The significance of this new study by Israeli geologists, Amihai Sneh, Eyal Shalev and Ram Weinberge, is the re-dating of the tunnel to the time of Hezekiah’s son, Manasseh. According to these scholars, there simply wasn’t enough time for Hezekiah’s workers to have excavated such a long tunnel. The three geologists from the Geological Survey of Israel maintain that it would have taken about 4 years to dig the 533 meter (approx. 1748 ft.) tunnel. But as archaeologists, Aren Maeir and Jeffrey Chadwick rightfully point out:
“In marshaling evidence to support their model, however, the authors entirely ignore the only contemporaneous or near-contemporaneous textual sources that shed light on Jerusalem in the Iron Age II (and that specifically mention aspects of the city’s water system)—namely the narrative passages in Isaiah 7–8 and the historical allusions in Isaiah 36 and 2 Kings 18. The only reference to Biblical material in the article is the authors’ after-the-fact quotation of the single verse in 2 Chronicles 32:30, which recalls that Hezekiah stopped the upper watercourse of Gihon and brought it down to the west side of the City of David.”
In addition to this oversight, another glaring omission of the geologists is information gleaned from Assyrian inscriptional sources. According to a reconstruction of this period based on Assyrian records, Judah’s revolt against Assyria began at about 705 B.C., exactly four years before Sennacherib’s siege of Jerusalem – exactly the amount of time that the geologists said that Hezekiah’s workers needed to complete the tunnel!
There are two observations I would like to make about this:
- As I have stated in my previous posts on archaeology – one of the major areas of debate in Old Testament archaeology is dating and not a lack of material evidence. We have seen this sort of thing crop up in other debates in the Old Testament such as the dating of the Exodus and the Conquest – specifically the debate over Tel es-Sultan (or ancient Jericho) between John Garstang and Kathleen Kenyon and the recent work of Dr. Bryant Wood.
Skeptics of the Bible and theological liberals complain that the stories in the Bible are mostly fabrications but when we do find archaeological corroboration then they move the goal-post back by re-dating the discovery to an earlier or later date.
- The second observation is that this episode highlights the prevalence of an extreme bias against the historical trustworthiness of the Biblical text in professional scholarly and archaeological circles (specifically ASOR – the American Schools of Oriental Research and their peer-reviewed publication BASOR – the Bulletin of the American Schools of Oriental Research).
If the article was “peer-reviewed” before it was published, then how could they have missed such an oversight of basic historical knowledge?
I suspect that there will be more dating debates in the days ahead, as ongoing research and excavations in Bible lands reveal even more corroboration and affirmation that the Biblical text is indeed trustworthy when it records events that happened in the past.
As the late novelist Michael Crichton once wrote, “If you don’t know history, then you don’t know anything.

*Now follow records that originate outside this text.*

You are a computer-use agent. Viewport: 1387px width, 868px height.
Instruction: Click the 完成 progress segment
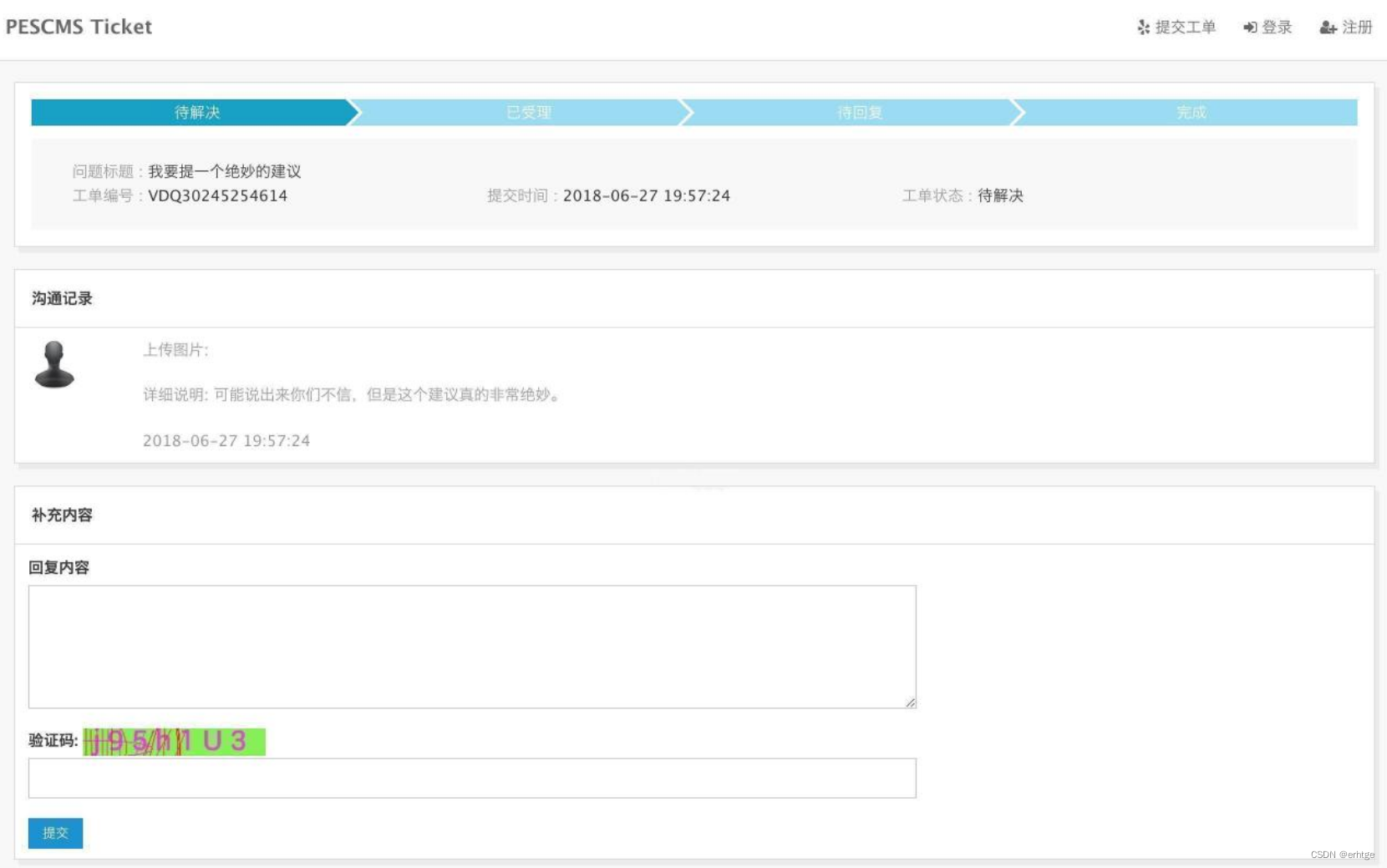[x=1190, y=112]
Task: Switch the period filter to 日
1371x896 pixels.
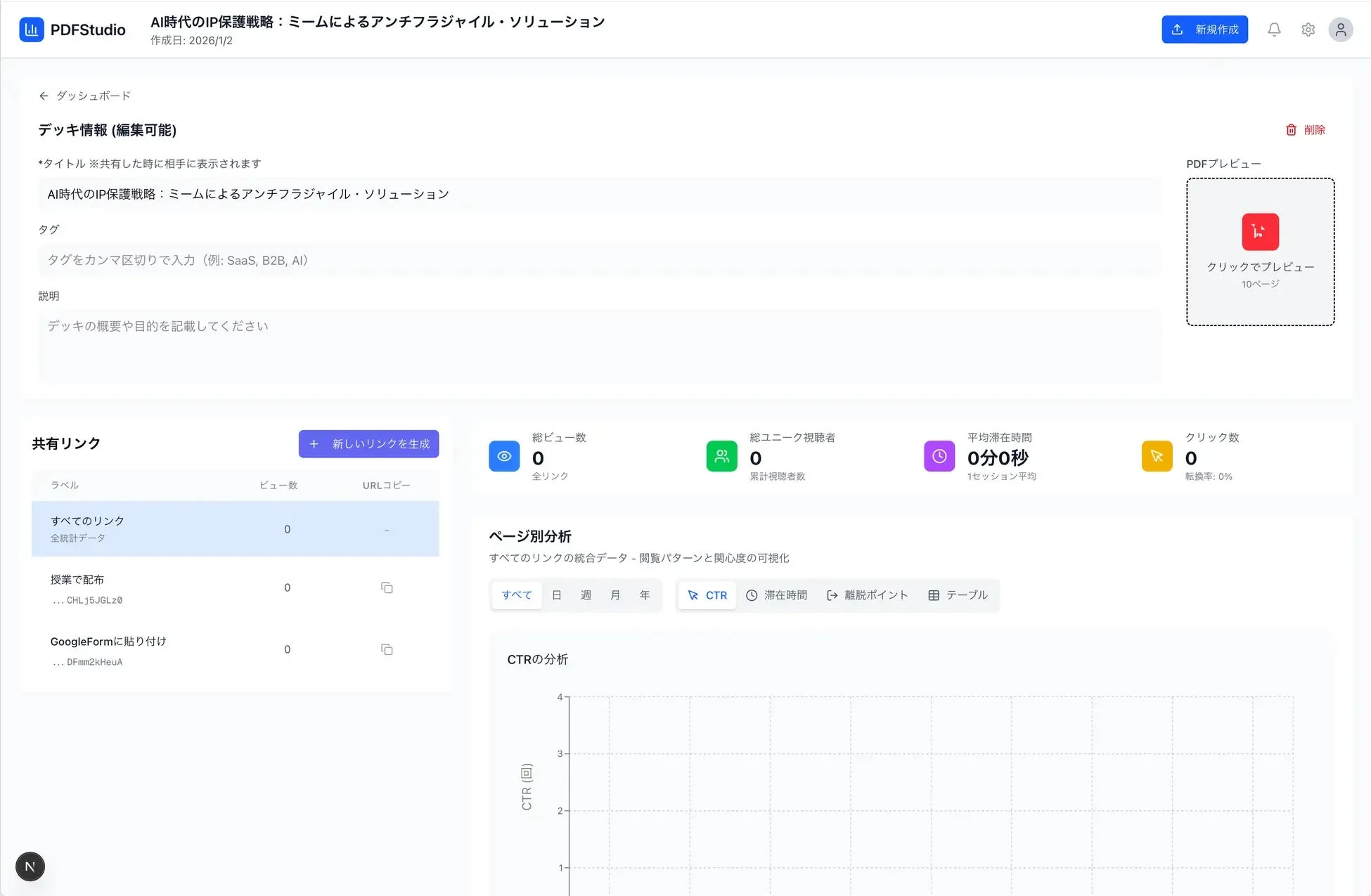Action: point(556,595)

You are a leaf that doesn’t know it is part of a tree. ”
All of the “leaves” of the New Testament are connected to branches which reach down to the trunk and roots of the Old Testament. As Jesus taught, “…if they would not believe Moses and the prophets, neither will they be persuaded though one rise from the dead” (Lk. 16:31).
 http://www.biblicalarchaeology.org/daily/biblical-sites-places/jerusalem/regarding-recent-suggestions-redating-the-siloam-tunnel/?mqsc=E3610342&utm_source=WhatCountsEmail&utm_medium=BHDDailyNewsletter&utm_campaign=E3B827, (accessed August 30, 2013).
 See, A. Kirk Grayson and Jamie Novotny, The Royal Inscriptions of Sennacherib, King of Assyria (704-681 BC), Part 1 (Winona Lake, IN: Eisenbrauns, 2012).